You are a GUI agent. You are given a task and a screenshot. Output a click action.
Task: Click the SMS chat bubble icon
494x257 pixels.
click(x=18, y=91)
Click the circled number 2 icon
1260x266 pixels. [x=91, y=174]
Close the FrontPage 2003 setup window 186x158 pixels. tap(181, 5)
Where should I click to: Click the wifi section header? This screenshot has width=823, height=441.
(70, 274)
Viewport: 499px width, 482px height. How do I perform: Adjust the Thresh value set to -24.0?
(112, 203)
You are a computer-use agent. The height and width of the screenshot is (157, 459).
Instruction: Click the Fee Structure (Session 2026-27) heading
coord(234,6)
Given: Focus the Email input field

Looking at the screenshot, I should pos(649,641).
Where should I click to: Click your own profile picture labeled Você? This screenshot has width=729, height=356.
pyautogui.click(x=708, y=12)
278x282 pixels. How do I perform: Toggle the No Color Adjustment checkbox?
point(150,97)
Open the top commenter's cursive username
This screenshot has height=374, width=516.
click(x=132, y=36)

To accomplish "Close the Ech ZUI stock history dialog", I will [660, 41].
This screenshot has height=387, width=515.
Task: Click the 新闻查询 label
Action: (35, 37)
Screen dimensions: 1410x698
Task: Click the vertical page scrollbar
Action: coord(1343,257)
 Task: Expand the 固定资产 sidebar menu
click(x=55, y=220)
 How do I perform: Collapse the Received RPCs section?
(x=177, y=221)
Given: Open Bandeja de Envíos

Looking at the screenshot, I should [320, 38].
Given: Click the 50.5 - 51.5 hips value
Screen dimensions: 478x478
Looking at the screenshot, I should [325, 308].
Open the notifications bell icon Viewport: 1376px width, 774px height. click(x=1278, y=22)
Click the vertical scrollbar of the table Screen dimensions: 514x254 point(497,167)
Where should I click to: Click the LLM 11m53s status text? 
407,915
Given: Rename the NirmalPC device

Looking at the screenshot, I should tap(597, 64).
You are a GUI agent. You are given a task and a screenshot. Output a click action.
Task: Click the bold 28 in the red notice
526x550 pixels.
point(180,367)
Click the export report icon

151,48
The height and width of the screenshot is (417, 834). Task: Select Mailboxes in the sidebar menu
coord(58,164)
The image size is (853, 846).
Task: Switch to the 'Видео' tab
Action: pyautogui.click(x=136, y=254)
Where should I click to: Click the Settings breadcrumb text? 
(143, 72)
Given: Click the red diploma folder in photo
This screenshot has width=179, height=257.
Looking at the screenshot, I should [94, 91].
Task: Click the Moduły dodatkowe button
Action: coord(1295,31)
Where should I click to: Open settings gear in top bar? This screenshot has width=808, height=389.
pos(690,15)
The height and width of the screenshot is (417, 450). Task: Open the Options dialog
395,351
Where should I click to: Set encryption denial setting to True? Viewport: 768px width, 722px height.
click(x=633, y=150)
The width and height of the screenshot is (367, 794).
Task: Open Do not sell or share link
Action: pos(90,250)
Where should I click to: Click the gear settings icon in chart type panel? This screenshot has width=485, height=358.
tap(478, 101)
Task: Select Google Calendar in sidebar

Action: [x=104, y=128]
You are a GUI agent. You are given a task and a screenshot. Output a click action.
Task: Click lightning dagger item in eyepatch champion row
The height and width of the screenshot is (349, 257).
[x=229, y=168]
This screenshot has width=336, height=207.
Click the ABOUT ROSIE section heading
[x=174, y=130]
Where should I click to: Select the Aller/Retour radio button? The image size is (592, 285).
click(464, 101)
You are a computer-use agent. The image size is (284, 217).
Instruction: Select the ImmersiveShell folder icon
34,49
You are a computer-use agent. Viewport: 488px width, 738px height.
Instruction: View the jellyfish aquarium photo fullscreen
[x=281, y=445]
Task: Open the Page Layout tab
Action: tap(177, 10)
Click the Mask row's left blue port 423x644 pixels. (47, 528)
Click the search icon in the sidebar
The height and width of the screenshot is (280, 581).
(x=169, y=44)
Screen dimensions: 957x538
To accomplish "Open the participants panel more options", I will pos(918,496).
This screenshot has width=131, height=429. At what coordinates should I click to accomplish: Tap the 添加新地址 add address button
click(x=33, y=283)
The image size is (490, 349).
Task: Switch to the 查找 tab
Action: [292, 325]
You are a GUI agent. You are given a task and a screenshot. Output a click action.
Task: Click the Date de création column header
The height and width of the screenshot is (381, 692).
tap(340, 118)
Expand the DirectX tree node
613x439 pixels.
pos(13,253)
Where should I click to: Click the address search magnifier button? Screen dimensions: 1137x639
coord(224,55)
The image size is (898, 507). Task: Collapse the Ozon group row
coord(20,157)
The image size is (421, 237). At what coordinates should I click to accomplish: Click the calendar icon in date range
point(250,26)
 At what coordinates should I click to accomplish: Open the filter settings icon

━━━━━━━━━━

- Problem description
Copy the listing word for word, starting at its first line and ending after the line that contains "Close the FrontPage".

- Worked solution
You are a GUI agent. You are given a task and a screenshot. Output a click action.
Task: Click the SMS chat bubble icon
494x257 pixels.
click(x=18, y=91)
Click the circled number 2 icon
1260x266 pixels. [x=91, y=174]
Close the FrontPage 2003 setup window 186x158 pixels. tap(181, 5)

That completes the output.